- _Saved data entries_
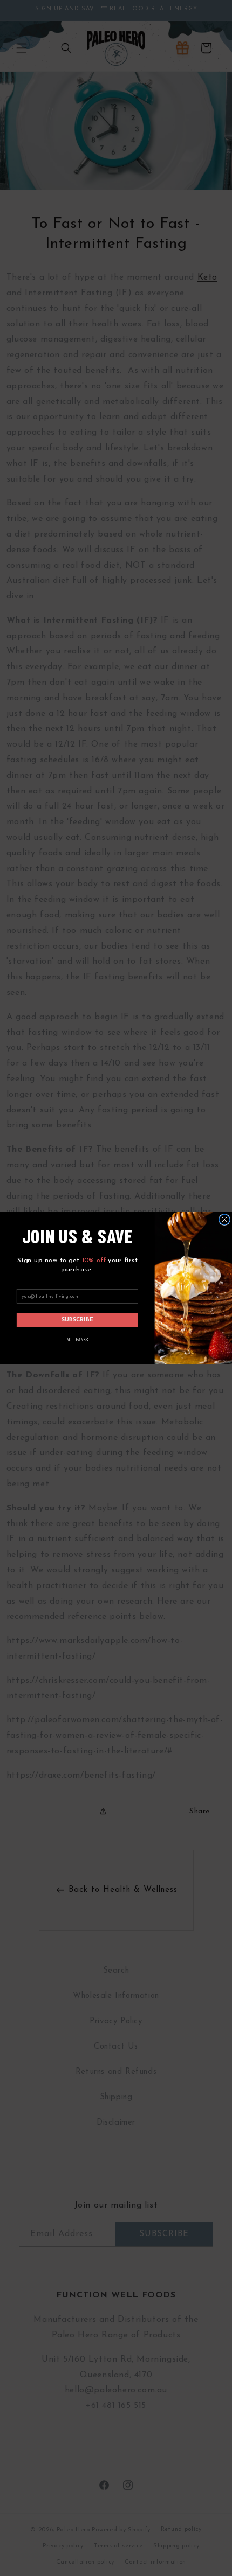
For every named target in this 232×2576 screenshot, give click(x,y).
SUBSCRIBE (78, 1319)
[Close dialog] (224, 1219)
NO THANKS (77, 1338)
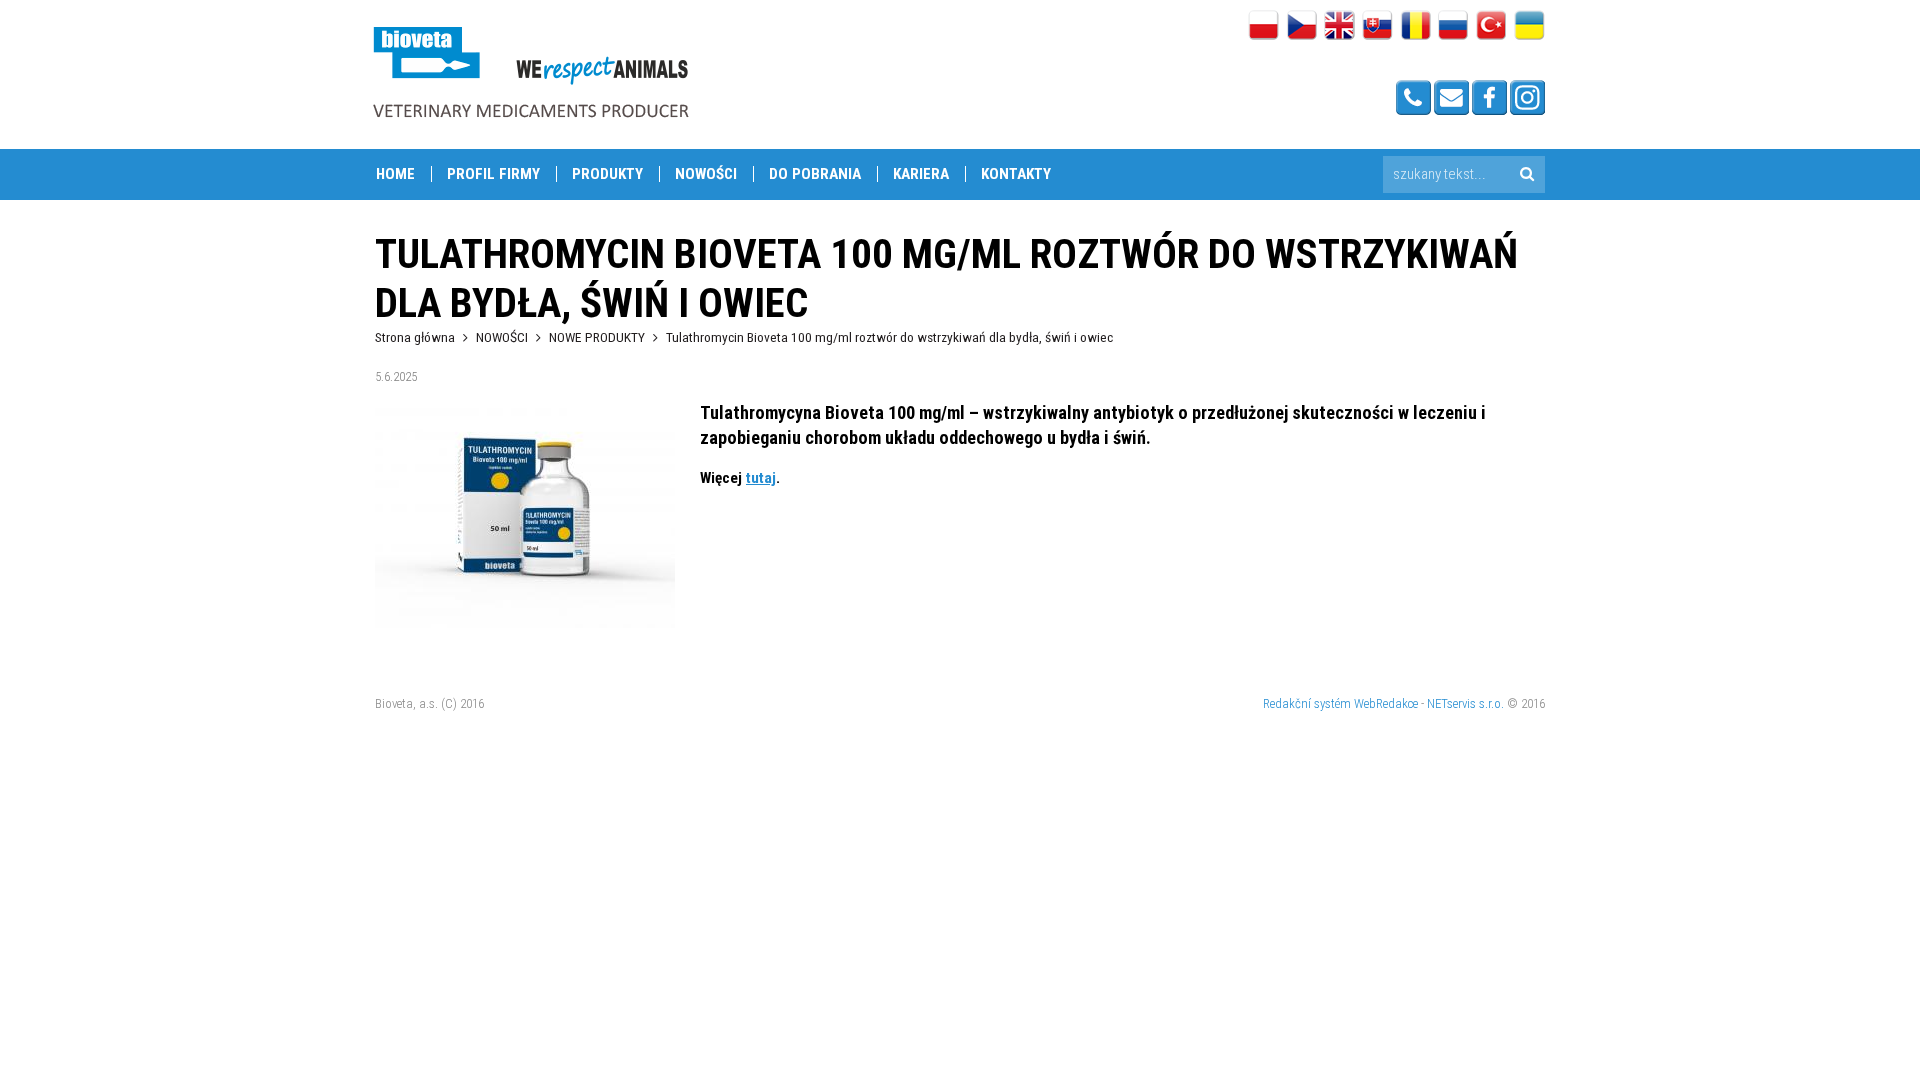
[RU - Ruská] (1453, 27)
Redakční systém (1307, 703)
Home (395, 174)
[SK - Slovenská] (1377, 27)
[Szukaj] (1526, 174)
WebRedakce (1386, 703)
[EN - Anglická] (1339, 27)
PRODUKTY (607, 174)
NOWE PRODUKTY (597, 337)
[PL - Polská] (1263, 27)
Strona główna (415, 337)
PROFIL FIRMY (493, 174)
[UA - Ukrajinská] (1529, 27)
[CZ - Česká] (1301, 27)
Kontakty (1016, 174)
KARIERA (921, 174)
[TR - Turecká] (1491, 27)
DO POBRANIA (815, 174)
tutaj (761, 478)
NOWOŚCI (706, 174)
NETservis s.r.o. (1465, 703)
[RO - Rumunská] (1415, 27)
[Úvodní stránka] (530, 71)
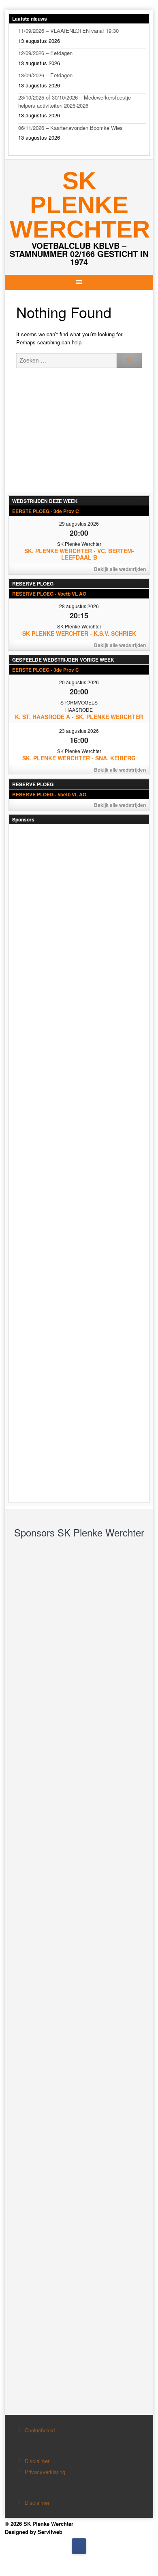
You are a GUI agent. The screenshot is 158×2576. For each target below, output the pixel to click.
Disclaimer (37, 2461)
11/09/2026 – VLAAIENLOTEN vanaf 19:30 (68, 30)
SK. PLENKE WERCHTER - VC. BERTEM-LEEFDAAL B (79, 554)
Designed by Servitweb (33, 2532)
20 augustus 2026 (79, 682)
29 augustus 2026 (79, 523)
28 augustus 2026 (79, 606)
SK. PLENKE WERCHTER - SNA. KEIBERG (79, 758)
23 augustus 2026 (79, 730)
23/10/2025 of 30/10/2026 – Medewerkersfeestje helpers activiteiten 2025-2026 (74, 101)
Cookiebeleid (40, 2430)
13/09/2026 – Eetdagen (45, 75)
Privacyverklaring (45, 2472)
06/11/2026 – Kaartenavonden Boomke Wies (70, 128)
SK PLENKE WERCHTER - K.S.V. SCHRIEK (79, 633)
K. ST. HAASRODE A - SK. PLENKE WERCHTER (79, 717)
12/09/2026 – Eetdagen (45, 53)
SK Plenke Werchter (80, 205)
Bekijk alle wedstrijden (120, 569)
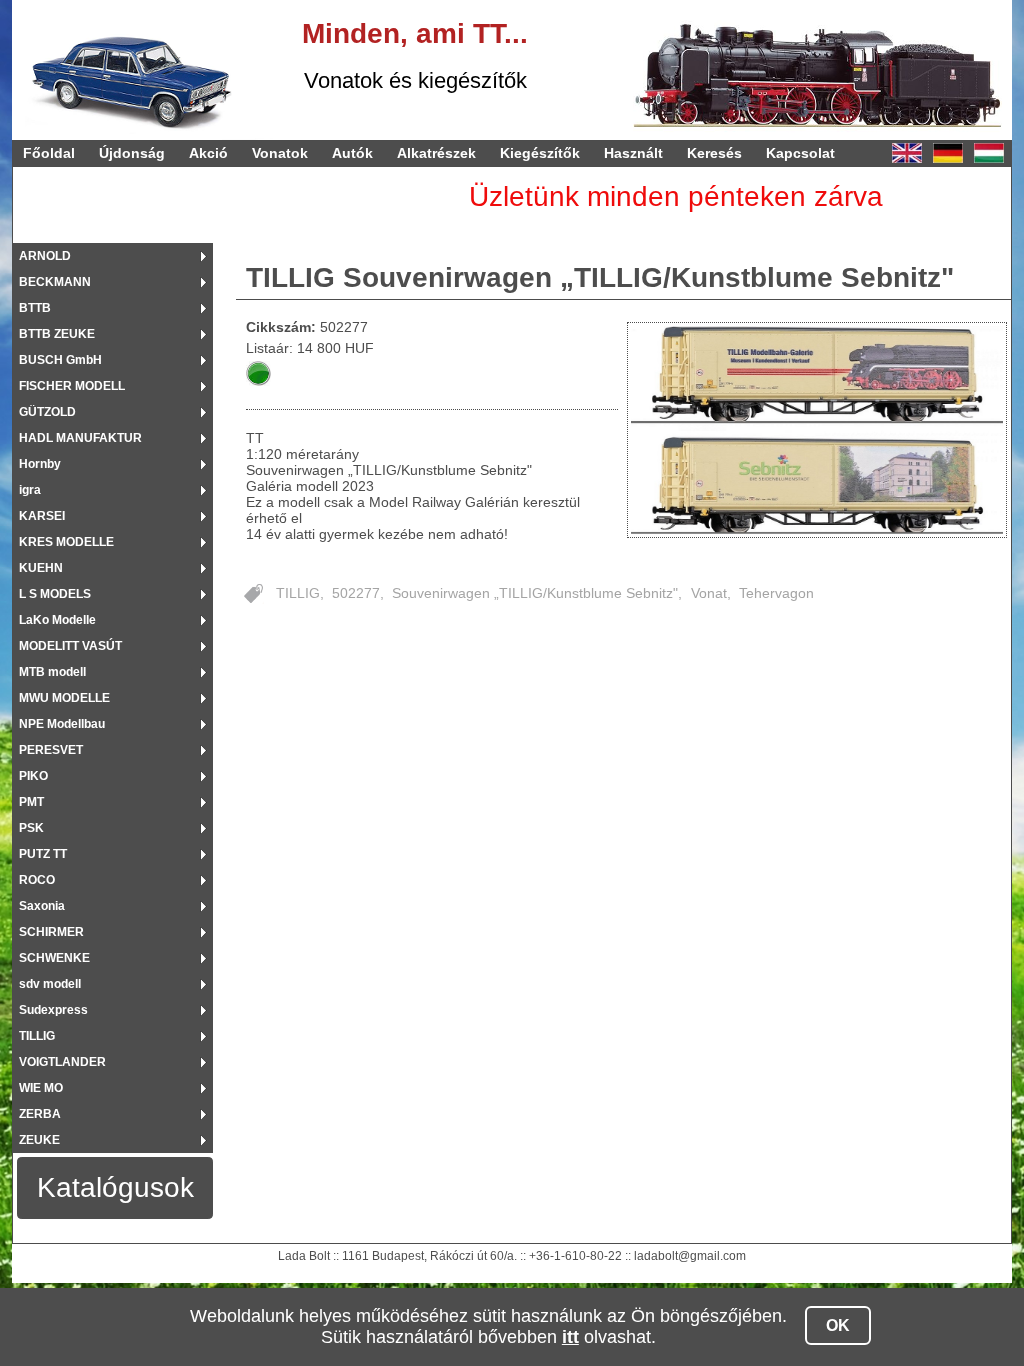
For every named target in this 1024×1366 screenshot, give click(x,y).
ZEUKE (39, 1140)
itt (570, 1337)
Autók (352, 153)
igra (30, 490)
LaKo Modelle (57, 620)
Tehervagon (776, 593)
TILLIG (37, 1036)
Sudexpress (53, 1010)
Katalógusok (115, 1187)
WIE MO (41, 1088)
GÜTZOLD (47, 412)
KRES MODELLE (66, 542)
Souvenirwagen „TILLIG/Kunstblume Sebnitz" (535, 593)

- _How to complete this task_
Give again, word for word, every line from the top of the data through the line with "NOWE PRODUKTY (597, 337)", both ends included, and exclude the pictures.

- _Result for this exercise_
For every named target in this 232×2576 screenshot, give click(x,y).
SUBSCRIBE (78, 1319)
[Close dialog] (224, 1219)
NO THANKS (77, 1338)
[RU - Ruská] (1453, 27)
Redakční systém (1307, 703)
Home (395, 174)
[SK - Slovenská] (1377, 27)
[Szukaj] (1526, 174)
WebRedakce (1386, 703)
[EN - Anglická] (1339, 27)
PRODUKTY (607, 174)
NOWE PRODUKTY (597, 337)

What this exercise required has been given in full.